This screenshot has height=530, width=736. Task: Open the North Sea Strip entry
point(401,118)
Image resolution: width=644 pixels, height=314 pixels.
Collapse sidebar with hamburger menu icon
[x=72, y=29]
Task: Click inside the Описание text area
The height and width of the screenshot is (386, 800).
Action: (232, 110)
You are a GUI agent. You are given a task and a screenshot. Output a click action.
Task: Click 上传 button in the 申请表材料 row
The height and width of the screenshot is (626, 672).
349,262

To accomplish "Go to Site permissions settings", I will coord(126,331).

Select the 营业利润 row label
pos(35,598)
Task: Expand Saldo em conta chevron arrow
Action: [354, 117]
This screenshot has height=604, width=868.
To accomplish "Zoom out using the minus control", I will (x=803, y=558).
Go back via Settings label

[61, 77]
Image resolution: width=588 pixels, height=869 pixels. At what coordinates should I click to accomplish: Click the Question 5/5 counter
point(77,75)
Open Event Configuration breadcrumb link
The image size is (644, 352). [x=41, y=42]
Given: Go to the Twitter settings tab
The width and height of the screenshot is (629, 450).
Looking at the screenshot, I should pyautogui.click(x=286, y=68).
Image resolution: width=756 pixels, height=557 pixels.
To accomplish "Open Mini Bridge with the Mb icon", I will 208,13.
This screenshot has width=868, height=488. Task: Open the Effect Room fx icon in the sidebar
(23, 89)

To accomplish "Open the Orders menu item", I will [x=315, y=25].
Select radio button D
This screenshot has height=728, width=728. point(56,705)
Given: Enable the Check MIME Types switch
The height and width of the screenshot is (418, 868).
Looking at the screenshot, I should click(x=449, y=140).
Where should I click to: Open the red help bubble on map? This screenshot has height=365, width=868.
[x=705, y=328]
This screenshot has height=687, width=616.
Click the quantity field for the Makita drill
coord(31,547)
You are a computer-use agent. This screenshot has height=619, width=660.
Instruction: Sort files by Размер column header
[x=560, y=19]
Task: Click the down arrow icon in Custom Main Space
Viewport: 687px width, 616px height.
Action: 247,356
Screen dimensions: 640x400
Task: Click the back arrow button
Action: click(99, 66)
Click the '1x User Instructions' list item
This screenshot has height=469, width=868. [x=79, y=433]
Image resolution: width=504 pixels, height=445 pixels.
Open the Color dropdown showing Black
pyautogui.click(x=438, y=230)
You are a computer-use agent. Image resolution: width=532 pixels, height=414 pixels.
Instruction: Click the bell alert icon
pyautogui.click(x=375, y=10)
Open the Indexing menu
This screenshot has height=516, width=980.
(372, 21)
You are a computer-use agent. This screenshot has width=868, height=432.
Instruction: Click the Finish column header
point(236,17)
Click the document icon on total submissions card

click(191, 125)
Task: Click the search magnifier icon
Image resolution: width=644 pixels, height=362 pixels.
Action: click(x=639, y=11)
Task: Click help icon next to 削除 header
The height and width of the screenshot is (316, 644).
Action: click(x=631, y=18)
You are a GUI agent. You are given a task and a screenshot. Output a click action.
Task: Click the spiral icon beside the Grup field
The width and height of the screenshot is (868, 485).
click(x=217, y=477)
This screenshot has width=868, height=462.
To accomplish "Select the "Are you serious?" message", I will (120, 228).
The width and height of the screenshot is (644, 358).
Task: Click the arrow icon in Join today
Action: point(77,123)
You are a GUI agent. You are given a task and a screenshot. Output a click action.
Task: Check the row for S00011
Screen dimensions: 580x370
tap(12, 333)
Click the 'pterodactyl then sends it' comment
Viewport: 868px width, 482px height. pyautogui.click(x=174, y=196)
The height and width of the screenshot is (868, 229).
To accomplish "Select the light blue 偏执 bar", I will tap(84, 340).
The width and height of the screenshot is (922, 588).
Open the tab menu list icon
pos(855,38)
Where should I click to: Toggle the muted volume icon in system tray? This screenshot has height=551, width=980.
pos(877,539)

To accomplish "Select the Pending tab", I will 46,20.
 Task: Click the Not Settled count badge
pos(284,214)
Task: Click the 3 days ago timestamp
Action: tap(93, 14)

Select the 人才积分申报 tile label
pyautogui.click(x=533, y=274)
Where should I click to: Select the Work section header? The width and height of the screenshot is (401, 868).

※ ※ ※

Gather each line in the entries above where the string "computer" is found.

## ANSWER AREA
You are a computer-use agent. This screenshot has height=619, width=660.
You are a computer-use agent. Image resolution: width=532 pixels, height=414 pixels.
You are a computer-use agent. This screenshot has width=868, height=432.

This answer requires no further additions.